Viruses (?): “labial gland disease”
This chapter is concluded by a hitherto unsolved mystery: in several species of formicine ants from Europe, the USA and Japan, the occurrence of individuals with characteristically malformed, enlarged mesosomas (Fig. 7) has been reported. Affected ants are known from at least ten species of Formica, as well as from two species, respectively, of Camponotus and Prenolepis [151,152,153,154,155,156,157].
The condition has been termed “labial gland disease”, as the swollen thorax is caused by the swelling of labial glands during the pupal phase [155]. Apart from the enlarged glands, the resulting workers (often termed “pseudogynes” sensu [151], or “secretergates” sensu [158]) are of normal size [153] or slightly smaller [159], exhibit a domed, gyne-like meso- and metanotum with variably defined sclerites, coupled with pale cuticle patches and increased pilosity on the affected regions, as well as increased mortality [153,154,155,156, 160]. Gynes (“secretogynes”) and males (“secretaners”) have also been reported to suffer from the condition.
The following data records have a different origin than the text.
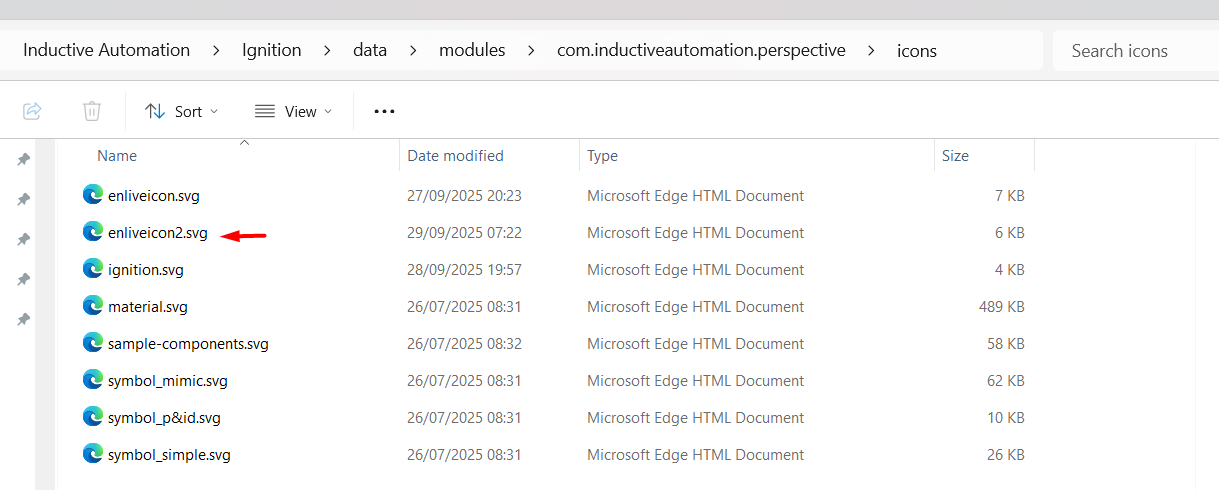Click the Edge icon beside symbol_mimic.svg
The height and width of the screenshot is (490, 1219).
93,380
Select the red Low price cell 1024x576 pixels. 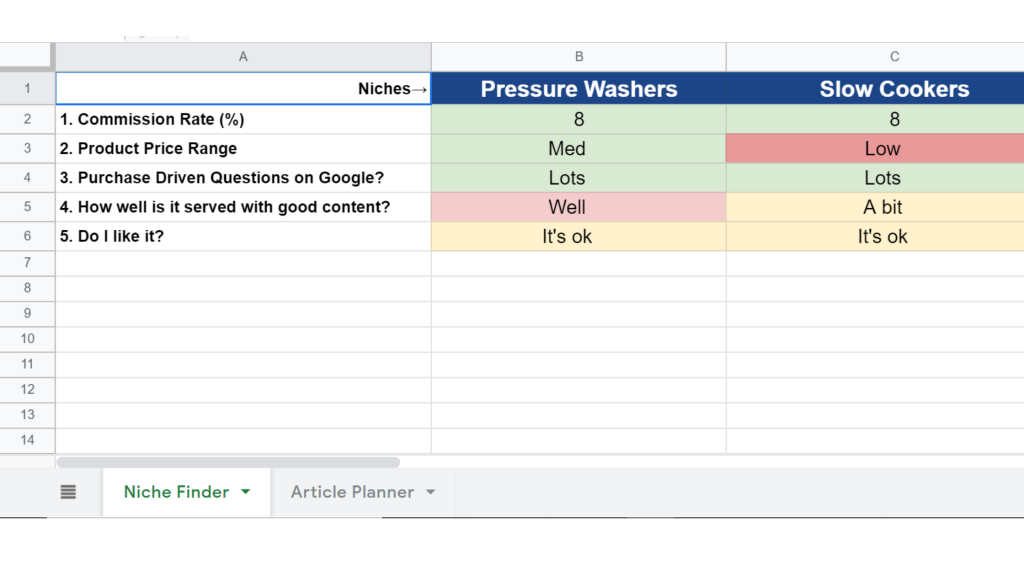coord(882,149)
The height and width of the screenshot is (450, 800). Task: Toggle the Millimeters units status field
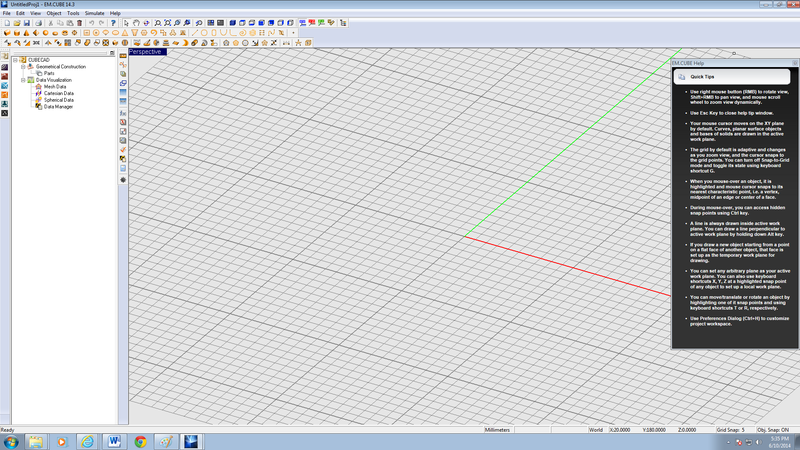[498, 429]
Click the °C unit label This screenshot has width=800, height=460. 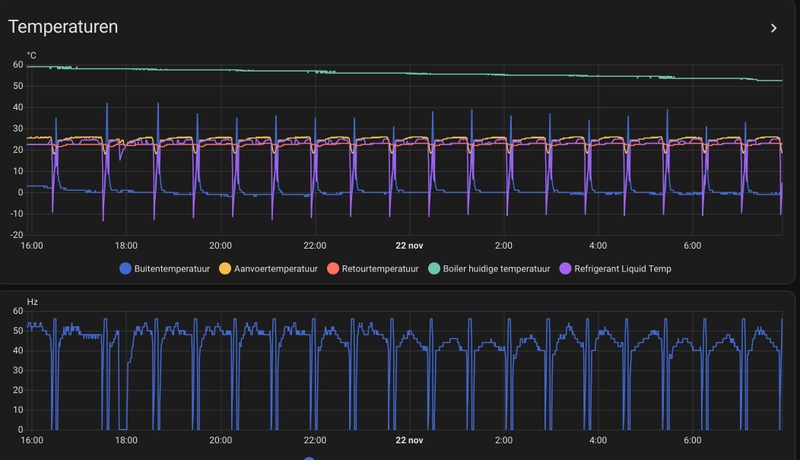pyautogui.click(x=32, y=56)
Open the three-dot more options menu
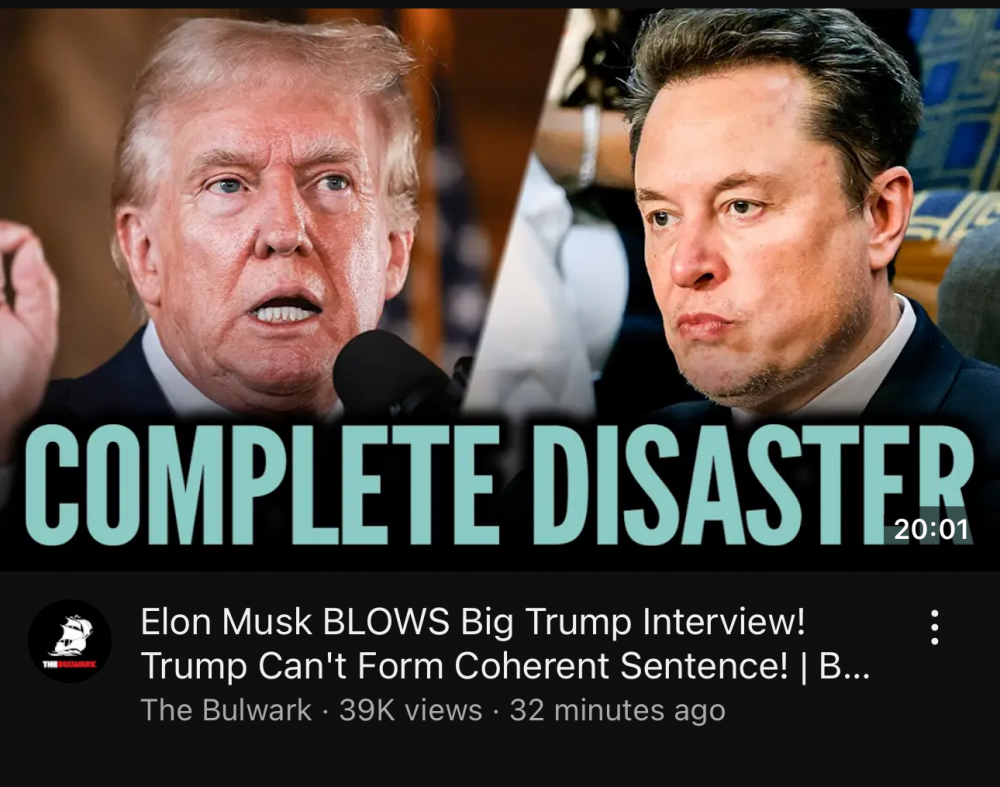Screen dimensions: 1000x787 coord(934,628)
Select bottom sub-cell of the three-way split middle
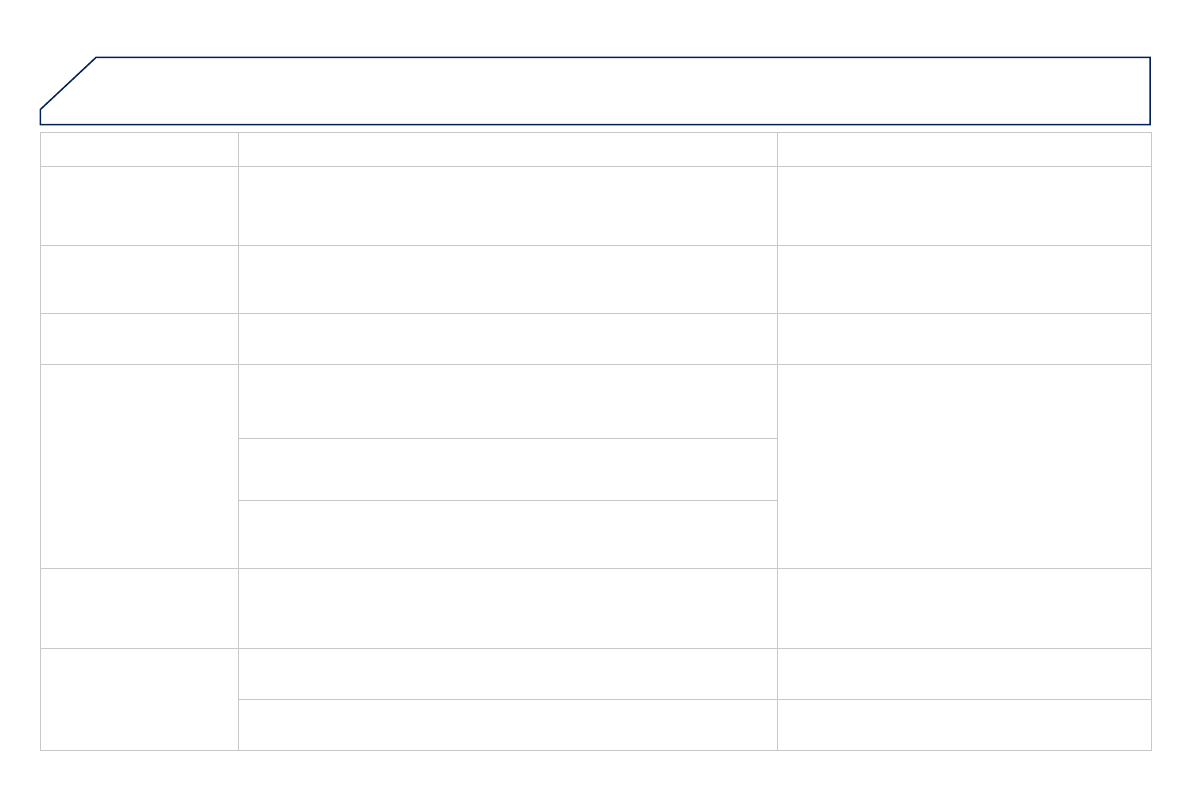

Secretogynes also show enlarged pronotums with lighter colouration and may have reduced wings and flight ability [152], but can mate normally and produce viable offspring with or without the disease [154].
As the causative agent remains unknown, the transmission of the disease can only be speculated about: the term “secretomorphs” for all affected individuals stems from the observed trophallaxis behaviour, whereby the sugary secretions of the enlarged labial glands are distributed to larvae and nestmates [158], which may transmit the disease to preimaginal stages. In Formica fusca, dead secretergates were found with holes bitten into their thorax and the labial glands removed, pointing to cannibalism as a potential mode of transmission [156]. Alternatively, accounts of secretergates developing from eggs of mated secretogynes without any observed feeding behaviour suggests a possible direct transmission from queen to offspring [154].
While earlier studies hypothesized the disease’s origin to be connected to the presence of myrmecophile beetles [151] or “erroneous” creation of intercastes by differential rearing conditions [152], the current—albeit unconfirmed—assumption is that of a viral pathogen [154]. If so, this would not be the first virus found to infect ants [22, 162]—a recently published review article reports 87 viruses found within 38 ant species across 15 viral families [162]—but hitherto the only one to cause such drastic and distinct morphological changes in its hosts.